### Written problem
Identify every line in the items below that contains the word "Instruction", and copy each one.

### Listing
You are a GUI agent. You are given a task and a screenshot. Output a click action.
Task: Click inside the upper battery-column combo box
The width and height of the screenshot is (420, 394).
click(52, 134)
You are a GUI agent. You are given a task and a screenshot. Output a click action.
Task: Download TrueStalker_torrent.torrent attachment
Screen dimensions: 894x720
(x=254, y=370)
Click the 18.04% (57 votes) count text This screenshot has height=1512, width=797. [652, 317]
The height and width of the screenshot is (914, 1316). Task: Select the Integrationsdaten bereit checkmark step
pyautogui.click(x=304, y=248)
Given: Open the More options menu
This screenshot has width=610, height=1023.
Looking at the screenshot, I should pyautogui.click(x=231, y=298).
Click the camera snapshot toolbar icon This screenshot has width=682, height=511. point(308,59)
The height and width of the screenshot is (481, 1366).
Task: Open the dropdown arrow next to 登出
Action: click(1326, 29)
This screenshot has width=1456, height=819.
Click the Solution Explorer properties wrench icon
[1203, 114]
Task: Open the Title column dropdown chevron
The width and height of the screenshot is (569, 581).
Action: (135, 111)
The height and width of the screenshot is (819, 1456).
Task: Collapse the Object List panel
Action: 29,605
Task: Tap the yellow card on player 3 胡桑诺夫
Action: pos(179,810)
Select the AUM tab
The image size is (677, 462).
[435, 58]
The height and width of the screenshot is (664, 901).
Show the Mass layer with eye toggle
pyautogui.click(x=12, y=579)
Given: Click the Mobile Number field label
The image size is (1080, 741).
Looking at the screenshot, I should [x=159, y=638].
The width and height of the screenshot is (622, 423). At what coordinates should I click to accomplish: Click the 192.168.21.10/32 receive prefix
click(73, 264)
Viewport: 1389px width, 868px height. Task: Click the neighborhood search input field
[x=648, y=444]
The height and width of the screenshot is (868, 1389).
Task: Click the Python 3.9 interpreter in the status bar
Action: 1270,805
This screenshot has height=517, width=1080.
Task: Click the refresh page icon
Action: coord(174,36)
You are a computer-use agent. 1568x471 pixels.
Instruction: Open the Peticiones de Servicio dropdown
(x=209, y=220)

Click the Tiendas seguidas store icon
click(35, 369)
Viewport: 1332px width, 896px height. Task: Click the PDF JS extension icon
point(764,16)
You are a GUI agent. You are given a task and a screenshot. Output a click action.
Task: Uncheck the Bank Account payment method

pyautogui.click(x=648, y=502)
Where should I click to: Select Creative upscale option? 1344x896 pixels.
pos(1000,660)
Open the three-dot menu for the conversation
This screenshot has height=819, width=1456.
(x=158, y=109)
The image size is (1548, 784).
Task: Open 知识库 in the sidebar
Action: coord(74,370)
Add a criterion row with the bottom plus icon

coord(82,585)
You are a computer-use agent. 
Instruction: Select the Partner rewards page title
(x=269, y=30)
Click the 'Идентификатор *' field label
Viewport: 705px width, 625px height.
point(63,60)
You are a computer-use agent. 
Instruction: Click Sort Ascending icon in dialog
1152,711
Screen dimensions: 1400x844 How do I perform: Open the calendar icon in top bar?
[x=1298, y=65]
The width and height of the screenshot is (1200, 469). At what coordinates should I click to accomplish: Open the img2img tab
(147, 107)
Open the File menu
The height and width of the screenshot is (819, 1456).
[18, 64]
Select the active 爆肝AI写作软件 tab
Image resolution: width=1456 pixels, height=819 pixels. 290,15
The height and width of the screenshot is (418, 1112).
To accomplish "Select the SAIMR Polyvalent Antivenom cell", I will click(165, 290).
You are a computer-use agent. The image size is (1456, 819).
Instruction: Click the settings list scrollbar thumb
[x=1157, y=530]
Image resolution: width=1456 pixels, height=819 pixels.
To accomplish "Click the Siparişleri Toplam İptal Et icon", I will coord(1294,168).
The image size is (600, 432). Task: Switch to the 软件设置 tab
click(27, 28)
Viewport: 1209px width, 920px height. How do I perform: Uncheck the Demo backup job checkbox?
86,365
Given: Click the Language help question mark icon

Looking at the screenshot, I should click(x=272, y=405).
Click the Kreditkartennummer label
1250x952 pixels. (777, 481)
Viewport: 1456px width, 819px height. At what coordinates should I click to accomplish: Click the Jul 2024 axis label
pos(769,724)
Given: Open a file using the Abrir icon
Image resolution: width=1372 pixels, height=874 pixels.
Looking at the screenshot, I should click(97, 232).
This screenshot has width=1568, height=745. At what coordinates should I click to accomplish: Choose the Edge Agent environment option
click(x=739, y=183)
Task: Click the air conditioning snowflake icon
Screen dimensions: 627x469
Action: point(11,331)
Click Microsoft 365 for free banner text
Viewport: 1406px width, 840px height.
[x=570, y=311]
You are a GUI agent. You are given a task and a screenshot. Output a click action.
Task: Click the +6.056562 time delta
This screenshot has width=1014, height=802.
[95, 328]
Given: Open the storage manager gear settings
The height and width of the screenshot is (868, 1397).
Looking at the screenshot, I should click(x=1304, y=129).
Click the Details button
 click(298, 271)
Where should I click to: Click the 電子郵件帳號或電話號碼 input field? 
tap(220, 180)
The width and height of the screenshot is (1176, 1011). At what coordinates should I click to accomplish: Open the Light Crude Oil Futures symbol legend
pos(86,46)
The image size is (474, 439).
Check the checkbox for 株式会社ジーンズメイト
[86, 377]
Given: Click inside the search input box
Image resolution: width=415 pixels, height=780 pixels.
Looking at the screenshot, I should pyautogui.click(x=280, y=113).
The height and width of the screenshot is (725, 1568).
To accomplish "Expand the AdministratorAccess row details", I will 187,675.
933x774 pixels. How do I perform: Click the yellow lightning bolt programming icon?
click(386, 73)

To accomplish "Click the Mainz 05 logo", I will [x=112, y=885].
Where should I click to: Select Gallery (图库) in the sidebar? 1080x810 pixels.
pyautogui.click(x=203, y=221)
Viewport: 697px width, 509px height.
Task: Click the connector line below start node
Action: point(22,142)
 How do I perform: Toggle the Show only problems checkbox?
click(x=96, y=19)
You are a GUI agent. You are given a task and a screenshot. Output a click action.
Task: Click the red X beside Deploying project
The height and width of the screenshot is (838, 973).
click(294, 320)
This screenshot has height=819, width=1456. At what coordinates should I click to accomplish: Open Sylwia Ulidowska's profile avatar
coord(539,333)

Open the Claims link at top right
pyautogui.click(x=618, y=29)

### Written reply
Instruction: Open the Peticiones de Servicio dropdown
Instruction: Select the Partner rewards page title
Instruction: Click Sort Ascending icon in dialog
Instruction: Click the settings list scrollbar thumb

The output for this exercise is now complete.